» Dataset records:
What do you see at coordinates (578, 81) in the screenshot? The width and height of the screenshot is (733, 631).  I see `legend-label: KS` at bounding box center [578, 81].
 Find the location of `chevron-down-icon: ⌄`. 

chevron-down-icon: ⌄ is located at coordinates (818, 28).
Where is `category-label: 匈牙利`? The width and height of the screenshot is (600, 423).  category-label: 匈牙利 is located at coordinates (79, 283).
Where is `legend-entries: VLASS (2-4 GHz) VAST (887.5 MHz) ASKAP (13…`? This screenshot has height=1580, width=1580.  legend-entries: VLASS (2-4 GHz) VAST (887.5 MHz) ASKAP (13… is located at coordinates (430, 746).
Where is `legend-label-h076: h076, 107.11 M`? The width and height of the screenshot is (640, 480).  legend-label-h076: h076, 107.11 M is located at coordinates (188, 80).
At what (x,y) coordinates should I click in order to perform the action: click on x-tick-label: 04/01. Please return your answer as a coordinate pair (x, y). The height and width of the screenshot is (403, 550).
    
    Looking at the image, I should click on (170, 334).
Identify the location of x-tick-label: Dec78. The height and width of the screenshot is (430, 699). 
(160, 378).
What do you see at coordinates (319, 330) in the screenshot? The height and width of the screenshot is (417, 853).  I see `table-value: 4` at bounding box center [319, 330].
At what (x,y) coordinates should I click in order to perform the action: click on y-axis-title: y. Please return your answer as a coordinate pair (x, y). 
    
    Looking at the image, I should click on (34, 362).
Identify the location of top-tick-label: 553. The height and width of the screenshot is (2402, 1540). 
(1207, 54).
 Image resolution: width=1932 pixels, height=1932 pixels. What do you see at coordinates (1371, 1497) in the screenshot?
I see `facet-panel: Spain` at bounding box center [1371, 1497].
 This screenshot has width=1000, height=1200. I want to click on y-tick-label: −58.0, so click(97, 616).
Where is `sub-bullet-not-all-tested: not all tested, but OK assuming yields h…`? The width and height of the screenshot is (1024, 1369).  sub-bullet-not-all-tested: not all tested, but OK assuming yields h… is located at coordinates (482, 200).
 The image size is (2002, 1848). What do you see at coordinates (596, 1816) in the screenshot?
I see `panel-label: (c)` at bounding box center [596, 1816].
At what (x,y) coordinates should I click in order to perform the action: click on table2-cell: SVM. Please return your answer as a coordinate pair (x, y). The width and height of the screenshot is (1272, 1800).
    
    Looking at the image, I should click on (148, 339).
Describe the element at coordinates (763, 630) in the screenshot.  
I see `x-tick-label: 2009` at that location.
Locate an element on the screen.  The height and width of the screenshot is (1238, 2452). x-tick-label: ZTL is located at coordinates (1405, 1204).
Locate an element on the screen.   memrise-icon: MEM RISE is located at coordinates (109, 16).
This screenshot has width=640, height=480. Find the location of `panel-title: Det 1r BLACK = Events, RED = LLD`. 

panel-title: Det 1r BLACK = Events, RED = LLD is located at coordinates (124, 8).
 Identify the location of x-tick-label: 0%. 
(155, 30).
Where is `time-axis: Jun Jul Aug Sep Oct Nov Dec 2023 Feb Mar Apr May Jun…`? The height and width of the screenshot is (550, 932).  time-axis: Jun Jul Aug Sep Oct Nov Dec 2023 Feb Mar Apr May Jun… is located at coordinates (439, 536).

» What the exercise asks: Update the records above by changing every "Identify the location of" to "Find the position of", leaving everything else unchanged.

» Task solution:
What do you see at coordinates (578, 81) in the screenshot? The width and height of the screenshot is (733, 631).  I see `legend-label: KS` at bounding box center [578, 81].
 Find the location of `chevron-down-icon: ⌄`. 

chevron-down-icon: ⌄ is located at coordinates (818, 28).
Where is `category-label: 匈牙利`? The width and height of the screenshot is (600, 423).  category-label: 匈牙利 is located at coordinates (79, 283).
Where is `legend-entries: VLASS (2-4 GHz) VAST (887.5 MHz) ASKAP (13…`? This screenshot has height=1580, width=1580.  legend-entries: VLASS (2-4 GHz) VAST (887.5 MHz) ASKAP (13… is located at coordinates (430, 746).
Where is `legend-label-h076: h076, 107.11 M`? The width and height of the screenshot is (640, 480).  legend-label-h076: h076, 107.11 M is located at coordinates (188, 80).
At what (x,y) coordinates should I click in order to perform the action: click on x-tick-label: 04/01. Please return your answer as a coordinate pair (x, y). The height and width of the screenshot is (403, 550).
    
    Looking at the image, I should click on (170, 334).
Find the position of x-tick-label: Dec78. The height and width of the screenshot is (430, 699). 
(160, 378).
What do you see at coordinates (319, 330) in the screenshot? The height and width of the screenshot is (417, 853).  I see `table-value: 4` at bounding box center [319, 330].
At what (x,y) coordinates should I click in order to perform the action: click on y-axis-title: y. Please return your answer as a coordinate pair (x, y). 
    
    Looking at the image, I should click on (34, 362).
Find the position of top-tick-label: 553. The height and width of the screenshot is (2402, 1540). 
(1207, 54).
 Image resolution: width=1932 pixels, height=1932 pixels. What do you see at coordinates (1371, 1497) in the screenshot?
I see `facet-panel: Spain` at bounding box center [1371, 1497].
 This screenshot has width=1000, height=1200. I want to click on y-tick-label: −58.0, so click(97, 616).
Where is `sub-bullet-not-all-tested: not all tested, but OK assuming yields h…`? The width and height of the screenshot is (1024, 1369).  sub-bullet-not-all-tested: not all tested, but OK assuming yields h… is located at coordinates (482, 200).
 The image size is (2002, 1848). What do you see at coordinates (596, 1816) in the screenshot?
I see `panel-label: (c)` at bounding box center [596, 1816].
At what (x,y) coordinates should I click in order to perform the action: click on table2-cell: SVM. Please return your answer as a coordinate pair (x, y). The width and height of the screenshot is (1272, 1800).
    
    Looking at the image, I should click on (148, 339).
Describe the element at coordinates (763, 630) in the screenshot.  
I see `x-tick-label: 2009` at that location.
Locate an element on the screen.  The height and width of the screenshot is (1238, 2452). x-tick-label: ZTL is located at coordinates (1405, 1204).
Locate an element on the screen.   memrise-icon: MEM RISE is located at coordinates (109, 16).
This screenshot has width=640, height=480. Find the location of `panel-title: Det 1r BLACK = Events, RED = LLD`. 

panel-title: Det 1r BLACK = Events, RED = LLD is located at coordinates (124, 8).
 Find the position of x-tick-label: 0%. 
(155, 30).
Where is `time-axis: Jun Jul Aug Sep Oct Nov Dec 2023 Feb Mar Apr May Jun…`? The height and width of the screenshot is (550, 932).  time-axis: Jun Jul Aug Sep Oct Nov Dec 2023 Feb Mar Apr May Jun… is located at coordinates (439, 536).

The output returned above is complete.